Apart from watching her favourite serials on the idiot box, you will find her ears plugged to a portable music system any time you visit her in the ‘senior citizen home’ where she was staying for the last six years.

She never complained or cried out of self-pity for having been admitted to a senior citizen home. Her children, particularly her NRI son, had taken the decision knowing his mother to be fiercely independent, who would prefer to live her life on her own terms as long as she was fit. Even if she felt a tinge of sadness, she rarely expressed it.

After leading a turbulent life for 89 years, first in a joint family, later as a single parent bringing up her four children and still later as a mother looking after the family of her second son who died at the age of 44 (when she was 73), she decided to make the best of her new found freedom in the senior citizens home.

She would get up early, wash her own clothes, dust and clean the room (she was never satisfied with the job done by the maid servant appointed by the Home), have a bath, dress up neatly, offer a prayer, and then go around visiting other inmates in the Home. Like her , many of the inmates were well to do NRI parents who had chosen to live in the Home to get away from the day to day problems of running their households.

After lunch and rest, she would have another bath, comb her hair and dab her face with a generous quantity of talcum powder and again go on calling her friends in the home for a gossip session. Every evening between 5 pm and 6pm she would be glued to the TV to watch her favorite granddaughter, a VJ who compeered a musical show on a popular music channel.

While she was a proud old lady with eight grandchildren and five great grandchildren, she was forever worried about the fact that her three granddaughters through her two sons were not yet married. She would appeal to everyone who visited her to find suitable bridegrooms for her granddaughters.

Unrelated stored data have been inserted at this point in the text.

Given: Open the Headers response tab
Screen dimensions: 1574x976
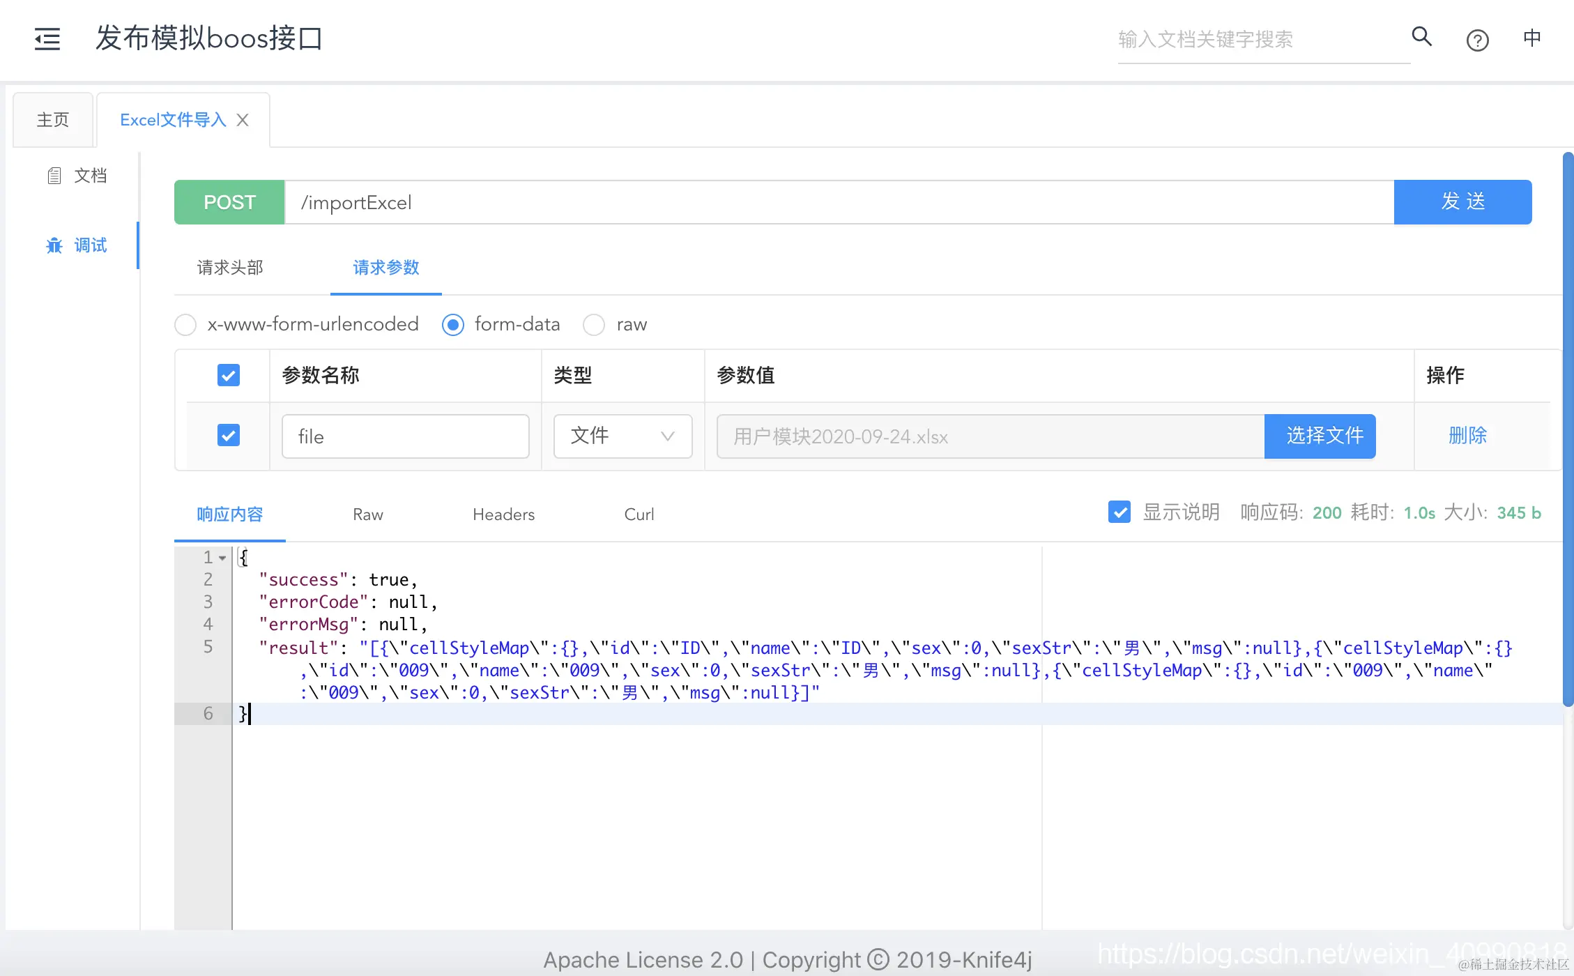Looking at the screenshot, I should 503,514.
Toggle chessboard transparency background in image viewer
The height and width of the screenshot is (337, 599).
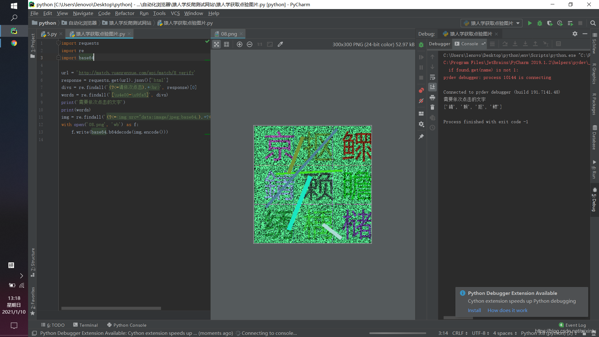click(x=217, y=44)
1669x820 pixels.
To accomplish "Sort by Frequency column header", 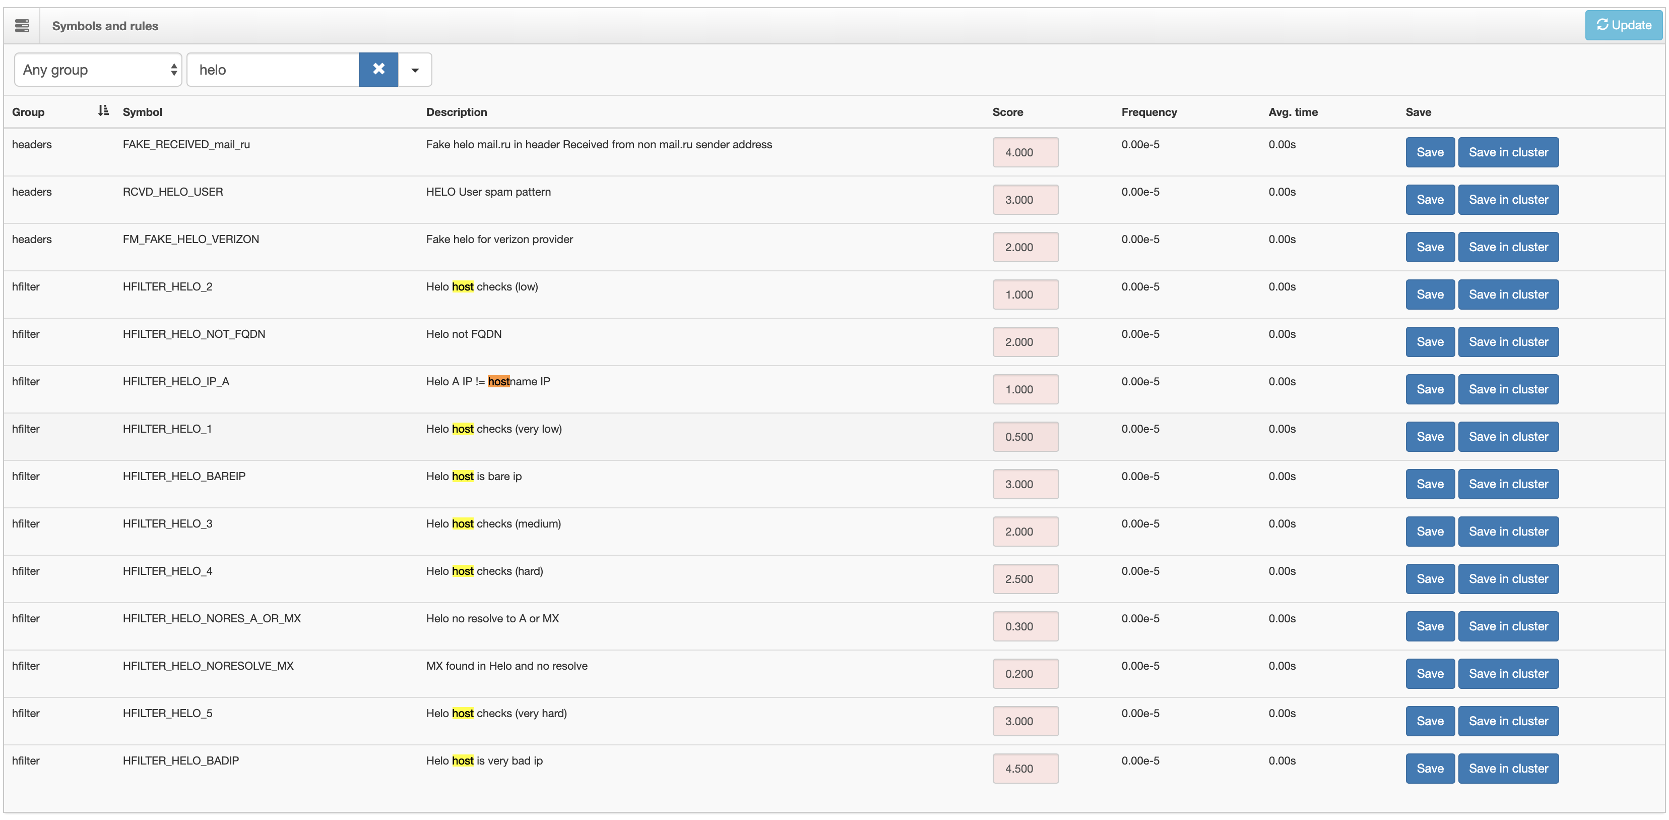I will click(x=1149, y=112).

Unlike many old people of her age who are forever complaining about their health or cursing their fate for some reason or the other, you would always find my mother-in-law cheerful, smiling, enthusiastically participating in group activities and generally enjoying herself. It is this positive attitude that kept her going throughout her life!

From the time she was admitted to the Home it was my responsibility to keep in regular touch with her, and generally looking after her needs. Since I was the only guy in the family who was opposed to her being placed in the Senior Citizens Home, I used to suffer from a guilty conscience! In the early days, I used to bring her home for a week, every month, to make her feel wanted! After a couple of months she complained to my driver, “I don’t know why my son-in-law brings me here every month, I am quite comfortable and enjoying my stay at the Home where I have made a lot of friends”` She was, obviously enjoying her independence and did not want to intrude on our freedom. Yet I ensured that she was with us on all important occasions, such as family functions and festivals!

Her sudden demise, without creating any turmoil or trouble to her near and dear ones, especially when her NRI son was also in Chennai on a visit with his wife,( so that he could perform all the rituals), showed that even in her death she got what she wanted!

During the last six years a greater bond had developed between us and her death has created a big vacuum in my life. Yet I am sure that her blessings are always there, taking care of me and my family in the years to come!


  1. Interesting ! Good example of self confidence !

  2. Dear Rajan, You have putforward all the best about your mother in law--My mother ,in your jolly & casual way.You have included each & small gesture of my mother,&it shows how much reverence &love you have for her.Really a noble tribute&especially pointed out the core of her character-That are self confidence& bravery. Regards Jaya.